Look, we love a good horror novel. A book pitched as meets is one we definitely have to read—even if we have to hide under the covers and leave the lights on while we’re reading. That book? The Dark Beneath The Ice by Amelinda Bérubé… and you can read the first chapter right now!
Something’s wrong with former dancer Marianne: she’s losing time. Doing things she would never do. And objects around her seem to break whenever she comes close. Something is after her. And the only one who seems to believe her is the daughter of a local psychic.

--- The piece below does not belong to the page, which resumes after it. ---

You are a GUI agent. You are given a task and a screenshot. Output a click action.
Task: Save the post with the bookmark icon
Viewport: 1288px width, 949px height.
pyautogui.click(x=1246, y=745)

But their first attempt at an exorcism calls down the full force of the thing’s rage. It demands Marianne give back what she stole. Whatever is haunting her, it wants everything she has—everything it’s convinced she stole. Marianne must uncover the truth that lies beneath it all before the nightmare can take what it thinks it’s owed, leaving Marianne trapped in the darkness of the other side.
The Dark Beneath The Ice releases from Sourcebooks Fire on August 7. Read the first chapter below before running to pre-order it from your favorite independent bookstore!

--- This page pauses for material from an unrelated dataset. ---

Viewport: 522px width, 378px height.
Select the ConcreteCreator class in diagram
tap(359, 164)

The silence still clings to me.
If I close my eyes it’s there waiting for me, filling my mouth, heavy as water. Ready to swallow me again.
I rest my forehead against the window, willing the ordinary sounds around me to wash the memory away: the windshield wipers, the spatter of the rain, the rattle in the wheel well. In the driver’s seat beside me, Mom breathes in little hitches, trying not to sound like she’s crying.

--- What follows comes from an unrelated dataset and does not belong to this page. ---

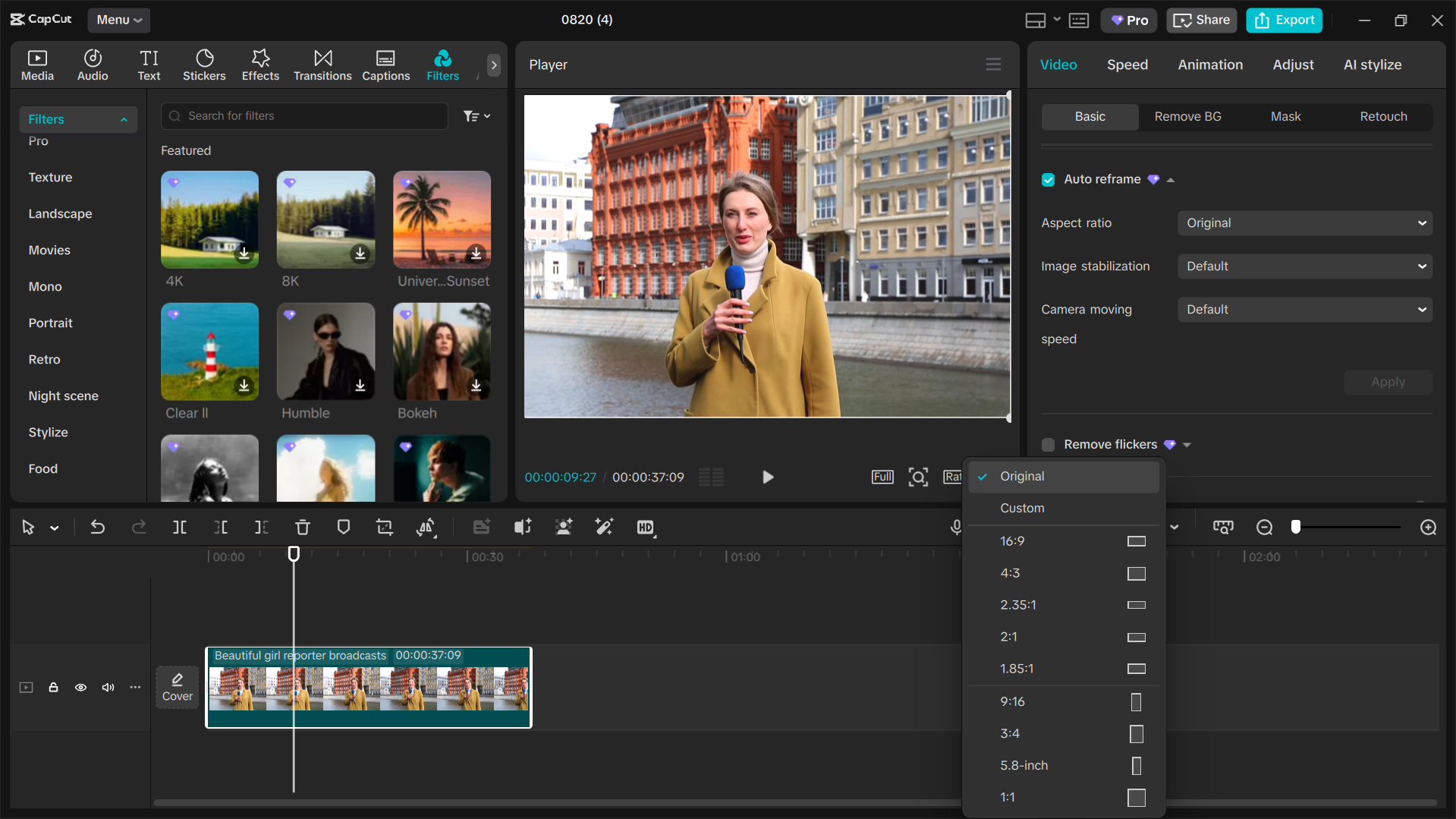Click the undo arrow in timeline toolbar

I risk a glance at her; she’s wiping her eyes. Her hair is usually tied up in a neat sweep of gleaming black, silver threads glinting through it. Today she’s yanked it through an elastic, pieces straggling dull and stringy around her face. Before I can look away again her gaze meets mine and she attempts a half smile.
It hurts to see it. I study the flowers in my lap: lilies—big, splashy orange ones. The smell is giving me a headache. They’re for Aunt Jennifer, for taking care of me. It’s not like I haven’t been to Aunt Jen’s overnight before, not like it’s some huge favor. How long is she planning to leave me there?
Mom slams on the brakes, and I clutch the bouquet to stop it from sliding to the floor. She grates out a few choice swear words at the car ahead of us.
“I left your father a message,” she says. “I sure hope he calls you.”
I take the words in like water—like an icy lake, swallowing their impact without a splash, letting them sink. I turn back to the window, watch my reflection slide over the river and the low-slung clouds. My face is thin and pale, my eyes dark hollows. I look like a ghost.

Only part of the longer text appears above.